The smart approach is to fill your plate with more of the “good” carbohydrates and less of the “not so healthy” carbohydrates, e.g. sugary beverages, sweets, sugary cereals, etc. Not-so-healthy carbohydrates lack fiber, protein, and other important nutrients such as vitamins and minerals. Eaten occasionally they can fit into a healthy diet. But if eaten frequently, they replace more healthier foods and your body, in time, may begin to show the effects of poor food choices with increases of certain diseases and other health conditions.
To get you started, here are five healthy sources of carbohydrates and why you should be including them everyday:
- Whole grains, whole wheat pasta, and brown rice
Nutritious, fiber-filled whole grains are one of the best sources of healthy carbs you can feed your body. Whole grains include foods such as barley, quinoa, farro, buckwheat, wheat berries, and oatmeal. Rich in protein, the B vitamins, magnesium, and iron, include whole grains into your daily diet for an easy, quick, and satisfying source of nutrition keeping you fueled all day long.
Everyone should eat their veggies! Vegetables should take center stage on your dinner plate by filling half of your plate with them, especially of dark leafy greens in a salad or cooked veggies such as carrots, broccoli, asparagus, cauliflower, or mushrooms. Besides adding bulk to your meals for fewer calories, vegetables are packed with health-promoting compounds such as potassium helping lower blood pressure along with vitamins A and C for immune health. Cruciferous vegetables like broccoli, Brussels sprouts, and kale, contain glucosinolates, compounds possibly helping prevent certain cancers.
You can also enjoy “starchy” vegetables such as potatoes, sweet potatoes, corn, and peas – they’re not off limits. When eaten in moderation, they offer various vitamins and minerals along with fiber, all part of a healthy dietary pattern.

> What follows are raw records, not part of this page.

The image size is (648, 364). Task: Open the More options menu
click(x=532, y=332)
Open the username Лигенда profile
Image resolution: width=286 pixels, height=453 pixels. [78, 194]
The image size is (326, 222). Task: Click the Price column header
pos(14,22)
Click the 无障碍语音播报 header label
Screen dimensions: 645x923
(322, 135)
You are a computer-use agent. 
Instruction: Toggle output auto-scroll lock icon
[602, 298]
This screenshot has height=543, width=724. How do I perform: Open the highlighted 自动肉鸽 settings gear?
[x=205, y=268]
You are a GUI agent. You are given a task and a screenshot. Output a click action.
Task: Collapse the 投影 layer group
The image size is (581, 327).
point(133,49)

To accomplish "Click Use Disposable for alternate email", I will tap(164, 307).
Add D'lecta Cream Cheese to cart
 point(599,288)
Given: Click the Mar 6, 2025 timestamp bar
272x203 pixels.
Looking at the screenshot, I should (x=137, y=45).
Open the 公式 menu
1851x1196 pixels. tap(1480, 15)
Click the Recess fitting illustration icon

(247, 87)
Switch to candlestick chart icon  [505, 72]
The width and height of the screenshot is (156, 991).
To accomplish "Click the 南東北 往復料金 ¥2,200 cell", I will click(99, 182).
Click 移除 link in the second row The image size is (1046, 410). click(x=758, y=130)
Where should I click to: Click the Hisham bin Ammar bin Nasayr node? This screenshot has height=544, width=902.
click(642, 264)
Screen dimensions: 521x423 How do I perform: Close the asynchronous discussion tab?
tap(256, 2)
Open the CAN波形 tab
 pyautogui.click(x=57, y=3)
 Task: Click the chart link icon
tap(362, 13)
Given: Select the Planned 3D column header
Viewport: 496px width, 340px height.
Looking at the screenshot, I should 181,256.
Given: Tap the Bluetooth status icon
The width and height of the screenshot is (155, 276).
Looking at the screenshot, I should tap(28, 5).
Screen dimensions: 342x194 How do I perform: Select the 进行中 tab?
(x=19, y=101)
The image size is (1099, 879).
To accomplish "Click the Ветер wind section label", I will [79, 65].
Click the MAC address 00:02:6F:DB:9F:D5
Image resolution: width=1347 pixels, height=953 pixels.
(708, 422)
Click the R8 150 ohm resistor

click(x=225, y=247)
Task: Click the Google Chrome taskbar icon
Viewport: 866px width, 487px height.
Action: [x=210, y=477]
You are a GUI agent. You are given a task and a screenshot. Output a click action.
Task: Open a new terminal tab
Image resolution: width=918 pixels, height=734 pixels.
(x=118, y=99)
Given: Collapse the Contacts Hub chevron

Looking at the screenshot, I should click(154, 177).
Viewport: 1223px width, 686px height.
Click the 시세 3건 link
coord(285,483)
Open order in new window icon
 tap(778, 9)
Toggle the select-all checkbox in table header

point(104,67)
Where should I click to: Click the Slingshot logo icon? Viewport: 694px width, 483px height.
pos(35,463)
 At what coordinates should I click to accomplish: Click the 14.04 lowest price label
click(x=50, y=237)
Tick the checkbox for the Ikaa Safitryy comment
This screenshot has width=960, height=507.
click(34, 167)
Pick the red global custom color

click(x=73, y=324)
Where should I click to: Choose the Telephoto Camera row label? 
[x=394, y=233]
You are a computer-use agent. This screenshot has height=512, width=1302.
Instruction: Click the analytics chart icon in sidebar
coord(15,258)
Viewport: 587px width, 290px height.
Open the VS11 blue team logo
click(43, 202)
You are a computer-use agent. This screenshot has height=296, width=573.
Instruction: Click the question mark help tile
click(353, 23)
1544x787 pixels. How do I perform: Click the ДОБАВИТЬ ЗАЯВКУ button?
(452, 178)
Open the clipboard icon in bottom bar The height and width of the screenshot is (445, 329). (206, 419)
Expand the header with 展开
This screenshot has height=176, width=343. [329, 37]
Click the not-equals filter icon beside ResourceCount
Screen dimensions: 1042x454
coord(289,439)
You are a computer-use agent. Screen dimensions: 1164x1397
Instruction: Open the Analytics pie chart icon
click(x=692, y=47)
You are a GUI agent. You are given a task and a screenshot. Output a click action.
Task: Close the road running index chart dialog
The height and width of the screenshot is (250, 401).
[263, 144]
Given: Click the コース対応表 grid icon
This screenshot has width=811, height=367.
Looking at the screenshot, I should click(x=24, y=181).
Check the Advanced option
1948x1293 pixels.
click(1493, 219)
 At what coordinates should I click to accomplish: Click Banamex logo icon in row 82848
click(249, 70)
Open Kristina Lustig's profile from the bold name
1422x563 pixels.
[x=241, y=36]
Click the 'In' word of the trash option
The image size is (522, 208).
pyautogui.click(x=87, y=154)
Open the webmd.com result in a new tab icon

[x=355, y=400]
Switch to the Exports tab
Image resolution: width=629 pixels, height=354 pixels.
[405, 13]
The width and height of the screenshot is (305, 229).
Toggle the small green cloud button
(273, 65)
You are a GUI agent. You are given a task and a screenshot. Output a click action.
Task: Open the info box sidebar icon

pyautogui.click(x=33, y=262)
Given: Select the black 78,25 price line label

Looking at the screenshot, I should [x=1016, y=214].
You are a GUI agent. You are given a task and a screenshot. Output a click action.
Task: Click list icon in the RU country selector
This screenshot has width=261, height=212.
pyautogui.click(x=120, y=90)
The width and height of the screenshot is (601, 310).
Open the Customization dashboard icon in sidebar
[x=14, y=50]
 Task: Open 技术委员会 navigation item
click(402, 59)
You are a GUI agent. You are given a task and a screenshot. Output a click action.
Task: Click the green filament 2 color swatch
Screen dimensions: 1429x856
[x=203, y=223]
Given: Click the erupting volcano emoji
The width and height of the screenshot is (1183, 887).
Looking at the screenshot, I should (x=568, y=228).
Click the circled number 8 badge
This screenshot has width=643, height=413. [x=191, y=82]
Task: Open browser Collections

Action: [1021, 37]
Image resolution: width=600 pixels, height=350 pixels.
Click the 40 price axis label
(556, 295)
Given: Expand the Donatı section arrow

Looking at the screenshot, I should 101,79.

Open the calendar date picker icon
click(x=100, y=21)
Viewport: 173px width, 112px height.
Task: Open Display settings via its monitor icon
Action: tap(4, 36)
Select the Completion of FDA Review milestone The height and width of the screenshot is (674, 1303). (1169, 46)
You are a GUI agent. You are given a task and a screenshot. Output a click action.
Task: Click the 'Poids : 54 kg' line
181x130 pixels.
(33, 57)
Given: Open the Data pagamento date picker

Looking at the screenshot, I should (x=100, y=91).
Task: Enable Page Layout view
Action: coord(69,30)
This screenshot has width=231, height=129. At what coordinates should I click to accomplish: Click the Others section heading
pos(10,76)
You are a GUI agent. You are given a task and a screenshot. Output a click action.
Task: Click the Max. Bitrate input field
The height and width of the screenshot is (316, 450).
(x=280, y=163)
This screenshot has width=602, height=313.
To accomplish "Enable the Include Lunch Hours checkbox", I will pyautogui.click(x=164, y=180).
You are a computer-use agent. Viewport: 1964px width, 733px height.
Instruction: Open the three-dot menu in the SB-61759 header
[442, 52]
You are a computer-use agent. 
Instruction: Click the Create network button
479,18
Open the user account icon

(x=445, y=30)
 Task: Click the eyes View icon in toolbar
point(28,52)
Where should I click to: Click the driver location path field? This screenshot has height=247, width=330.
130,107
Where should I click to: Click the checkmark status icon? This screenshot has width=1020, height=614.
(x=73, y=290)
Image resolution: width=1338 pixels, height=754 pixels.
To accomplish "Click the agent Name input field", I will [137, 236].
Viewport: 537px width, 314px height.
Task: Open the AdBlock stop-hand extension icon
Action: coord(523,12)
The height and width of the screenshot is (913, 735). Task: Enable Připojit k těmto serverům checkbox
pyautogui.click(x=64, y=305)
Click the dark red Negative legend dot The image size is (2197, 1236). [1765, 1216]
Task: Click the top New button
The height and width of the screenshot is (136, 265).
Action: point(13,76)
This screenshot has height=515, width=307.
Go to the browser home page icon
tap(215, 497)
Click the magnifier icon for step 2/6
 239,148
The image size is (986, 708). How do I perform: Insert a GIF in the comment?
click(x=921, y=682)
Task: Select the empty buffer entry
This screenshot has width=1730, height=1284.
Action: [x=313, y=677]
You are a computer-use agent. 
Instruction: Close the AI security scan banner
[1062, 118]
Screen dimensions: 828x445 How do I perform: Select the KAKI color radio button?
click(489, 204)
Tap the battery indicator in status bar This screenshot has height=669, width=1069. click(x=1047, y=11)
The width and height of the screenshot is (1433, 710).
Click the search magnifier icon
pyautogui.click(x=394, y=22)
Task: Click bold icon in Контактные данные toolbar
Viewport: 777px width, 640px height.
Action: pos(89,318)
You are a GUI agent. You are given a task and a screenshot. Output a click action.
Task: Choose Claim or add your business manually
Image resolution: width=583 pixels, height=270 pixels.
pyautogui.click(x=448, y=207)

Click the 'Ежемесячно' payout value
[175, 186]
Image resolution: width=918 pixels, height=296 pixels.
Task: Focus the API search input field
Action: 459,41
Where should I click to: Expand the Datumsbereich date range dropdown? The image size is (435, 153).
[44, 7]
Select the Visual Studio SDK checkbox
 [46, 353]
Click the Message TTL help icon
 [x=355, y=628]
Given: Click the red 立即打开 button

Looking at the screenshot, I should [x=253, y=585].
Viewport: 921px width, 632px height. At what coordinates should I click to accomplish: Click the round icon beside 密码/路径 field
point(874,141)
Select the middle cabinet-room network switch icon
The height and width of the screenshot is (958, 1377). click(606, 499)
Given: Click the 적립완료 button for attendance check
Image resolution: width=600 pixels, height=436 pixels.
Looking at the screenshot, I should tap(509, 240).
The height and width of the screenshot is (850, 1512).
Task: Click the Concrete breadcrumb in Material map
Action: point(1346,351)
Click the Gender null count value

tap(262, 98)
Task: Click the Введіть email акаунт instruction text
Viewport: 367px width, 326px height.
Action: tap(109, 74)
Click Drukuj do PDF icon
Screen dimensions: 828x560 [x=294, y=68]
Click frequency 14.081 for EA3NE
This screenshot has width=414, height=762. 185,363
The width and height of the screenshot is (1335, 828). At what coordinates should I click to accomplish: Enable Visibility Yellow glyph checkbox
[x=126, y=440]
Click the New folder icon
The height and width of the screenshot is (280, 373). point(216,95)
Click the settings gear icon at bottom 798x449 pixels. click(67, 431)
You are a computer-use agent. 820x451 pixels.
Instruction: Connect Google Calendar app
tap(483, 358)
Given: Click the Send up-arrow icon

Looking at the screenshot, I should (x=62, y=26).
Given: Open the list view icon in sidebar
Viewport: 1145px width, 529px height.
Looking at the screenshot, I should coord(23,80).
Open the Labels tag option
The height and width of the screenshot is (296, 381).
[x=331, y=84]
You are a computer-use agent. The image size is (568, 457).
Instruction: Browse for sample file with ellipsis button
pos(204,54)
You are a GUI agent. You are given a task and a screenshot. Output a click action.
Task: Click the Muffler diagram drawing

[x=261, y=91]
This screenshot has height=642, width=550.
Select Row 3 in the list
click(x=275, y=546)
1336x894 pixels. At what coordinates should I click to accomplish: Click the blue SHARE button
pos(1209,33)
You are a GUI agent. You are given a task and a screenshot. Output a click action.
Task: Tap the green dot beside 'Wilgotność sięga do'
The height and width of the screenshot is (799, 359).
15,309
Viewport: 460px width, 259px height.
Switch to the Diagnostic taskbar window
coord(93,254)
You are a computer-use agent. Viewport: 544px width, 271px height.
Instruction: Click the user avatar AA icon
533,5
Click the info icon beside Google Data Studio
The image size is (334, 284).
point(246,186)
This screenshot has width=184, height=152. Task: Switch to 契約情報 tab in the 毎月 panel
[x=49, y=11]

You may have mistakenly been told to avoid fruit as it’s “full of sugar.” However, fruit is not a forbidden food. There is natural occurring sugar found in fruit but fruit is also packed with disease-fighting vitamins and minerals and antioxidants important for good health. Fruit, such as watermelon and cantaloupe, are good sources of water in addition to their other nutrients they supply. Aim to have 2 servings of fruit each day.
- Beans and lentils
One of the most overlooked and underappreciated foods are beans and lentils. Don’t’ let their unassuming appearance fool you. Beans and lentils are a powerhouse when it comes to nutritional value. Packed with protein, fiber, magnesium, potassium, and other key nutrients, these high-fiber foods should be included several times a week. One reason why they are so healthy is due to their fiber content. It’s recommended that women and men get 25 and 38 grams of fiber, respectively, each day. Beans are a great way to reach that goal. As an example, in a ½ cup of black beans there are 8 grams of fiber – an excellent start to increasing fiber intake for the day.
Some people are surprised to learn that milk and yogurt contain carbohydrates, in the form of a naturally occurring sugar called lactose. Both milk and yogurt can be enjoyed in a healthy diet contributing important nutrients your body requires. Each offers protein helping you feel fuller longer after a meal and is necessary for building muscle and metabolic health, along with calcium, a critical mineral for heart, muscle, and bone health.
Ideally choose low-fat dairy which is labeled as 1 or 2 percent milk fat. Whole milk contains higher levels of not-as-healthy saturated fat which may increase risk for heart disease and inflammation. Aim to have 2-3 one-cup servings of either milk, Greek yogurt, or cottage cheese each day.